No entanto, sua escolha para integrar a delegação brasileira ficou longe de ser consenso. Em carta pública, lideranças de 16 povos habitantes do próprio Xingu declararam enxergar desrespeito à autonomia das organizações dos povos indígenas na indicação dela como representante em eventos nacionais e internacionais.
"O governo brasileiro, não se contentando com os ataques aos povos indígenas do Brasil, agora quer legitimar sua política anti-indígena usando uma figura indígena simpatizante de suas ideologias radicais com a intenção de convencer a comunidade internacional de sua política colonialista e etnocida", diz o documento.
Antes de se aproximar do bolsonarismo, ela teve boa relação com políticos da esquerda.
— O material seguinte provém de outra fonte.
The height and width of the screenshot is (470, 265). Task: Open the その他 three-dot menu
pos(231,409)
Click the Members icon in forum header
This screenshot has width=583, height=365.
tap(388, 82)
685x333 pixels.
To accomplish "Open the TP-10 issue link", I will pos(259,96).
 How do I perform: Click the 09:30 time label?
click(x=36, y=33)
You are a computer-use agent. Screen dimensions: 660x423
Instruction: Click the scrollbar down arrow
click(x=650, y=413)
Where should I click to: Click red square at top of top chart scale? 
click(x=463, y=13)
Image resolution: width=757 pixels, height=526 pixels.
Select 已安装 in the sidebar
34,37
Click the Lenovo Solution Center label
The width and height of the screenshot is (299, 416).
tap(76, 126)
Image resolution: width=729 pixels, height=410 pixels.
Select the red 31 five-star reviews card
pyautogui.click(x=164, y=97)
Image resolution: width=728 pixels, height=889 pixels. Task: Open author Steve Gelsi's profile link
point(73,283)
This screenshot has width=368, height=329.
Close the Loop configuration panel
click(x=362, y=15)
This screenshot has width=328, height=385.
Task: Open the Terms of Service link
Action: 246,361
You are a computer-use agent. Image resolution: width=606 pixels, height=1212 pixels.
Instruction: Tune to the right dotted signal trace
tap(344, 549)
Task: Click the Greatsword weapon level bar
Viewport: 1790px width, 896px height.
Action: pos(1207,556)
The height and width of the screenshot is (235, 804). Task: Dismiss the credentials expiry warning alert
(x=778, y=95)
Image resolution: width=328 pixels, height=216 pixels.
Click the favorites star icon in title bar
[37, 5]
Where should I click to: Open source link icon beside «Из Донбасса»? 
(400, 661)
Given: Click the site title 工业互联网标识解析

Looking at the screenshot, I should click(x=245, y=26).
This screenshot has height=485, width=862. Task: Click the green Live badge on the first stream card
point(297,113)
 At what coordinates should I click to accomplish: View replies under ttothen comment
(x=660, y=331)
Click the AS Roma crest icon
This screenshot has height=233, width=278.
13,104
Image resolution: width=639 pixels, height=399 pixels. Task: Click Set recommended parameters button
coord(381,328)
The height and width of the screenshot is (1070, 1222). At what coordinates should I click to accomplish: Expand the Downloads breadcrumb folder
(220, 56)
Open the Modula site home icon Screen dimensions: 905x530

No mesmo ano em que defendeu Raoni na Câmara, elogiou o então deputado Jean Wyllys, durante o 10º Seminário LGBT no Congresso Nacional. "Acompanho a luta dele há muito tempo", disse a indígena, comparando o preconceito a homossexuais ao sofrimento de indígenas durante a colonização do País.
Congresso
Nesta quarta-feira, 25, Ysani e Raoni foram recebidos na Câmara dos Deputados. Parlamentares da oposição ao governo levaram o cacique para um encontro com o presidente da Casa, Rodrigo Maia (DEM-RJ). Já o líder do governo, deputado Major Vitor Hugo (PSL-GO), recebeu Ysani.
No Congresso, Ysani defendeu Bolsonaro. "Aceitei esse convite de Bolsonaro (para ir à ONU) para mostrar o outro lado que muitos não conhecem, que são os povos indígenas do século 21." Para ela, os indígenas têm direito de querer sua independência financeira.
Raoni, por sua vez, rebateu declaração do presidente feita na ONU, segundo a qual o cacique serve de "peça da manobra por governos estrangeiros na guerra informacional para avançar seus interesses na Amazônia". "O Bolsonaro falou que eu não sou uma liderança, mas é ele quem não é uma liderança e tem de sair", afirmou o cacique. As informações são do jornal O Estado de S. Paulo.